**PASSAGE FOR REVIEW**.
══════

There are courses on this especially during the hols but if you like me, budget conscious try learning it from Tony Buzan's Mindmapping books or simply read it from the Internet. Not difficult just need practise to get better by the day.
 
hi all mummy, for me i start my 97 girl during her P4 Yr end exam. i realise her result is not improving. she is actually good with her maths. but when she reach p4 her maths start to drop by few marks,(83-90) i was worry. so i let her start her tuition, well lucky i start her early for her maths, now she her maths stay above 90. she even score 97 for this ca2. im hoping that her maths result can help her replace those mark she hv lose i her english.
 
hi okmom, thanks for the info ! Would look out for that book Mindmapping.

hi cymk23, for me, 80 and above is good enough and hence I never send my girl for tuition.
 
ic. for me is 85 will be good. but as u know not all subject they can score so high. so those subject which she is good with. i will try to make her score better. i only do it for her maths, bec i know she can score very good mark with some help. i dont mean to push her. she only hv extra lesson during the wk day. and 1 2hr enrichment on sat noon. i try to avoid lesson on sat evening and whole of sunday. actually i hv start her with a chinese enrichment at Berries, but bec they also hv lesson during jun holiday, which i don't like. i hv stop the lesson after 3 terms.

══════

**REQUIRED TASKS**.
A. Answer these questions using the parents' forum thread:
(i) Whose books does the first post suggest for learning mindmapping?
(ii) What score does the reply to cymk23 call good enough?
(iii) After how many terms was the Chinese enrichment at Berries stopped?
B. Summarize the parents' forum thread in two sentences.
The material comes from a different source than the parents' forum thread.

**DATA SECTION**.

══════

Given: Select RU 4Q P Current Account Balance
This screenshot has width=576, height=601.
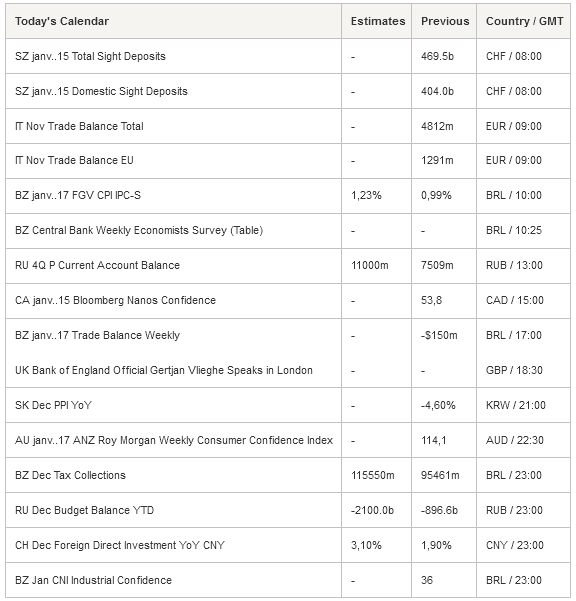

══════

**YOUR WRITTEN ANSWERS**.
A.
(i) Tony Buzan's
(ii) 80 and above
(iii) 3 terms

B. One post suggests learning mindmapping from Tony Buzan's Mindmapping books or the Internet instead of taking courses, and another describes starting a girl on maths tuition at her P4 year-end exam after her maths marks dropped, after which they stayed above 90. A reply calls 80 and above good enough without tuition, and the response sets 85 as good, keeps extra lessons to weekdays plus one 2-hour Saturday enrichment, and notes that a Chinese enrichment at Berries was stopped after 3 terms because it held lessons during the June holiday.